+++ Data extract +++

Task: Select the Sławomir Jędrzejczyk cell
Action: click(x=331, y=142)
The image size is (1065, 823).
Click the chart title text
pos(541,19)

+++

Exact copies of the line containing "The image size is (1065, 823)." and of every line after it through the end of the entries are all that should be output.

The image size is (1065, 823).
Click the chart title text
pos(541,19)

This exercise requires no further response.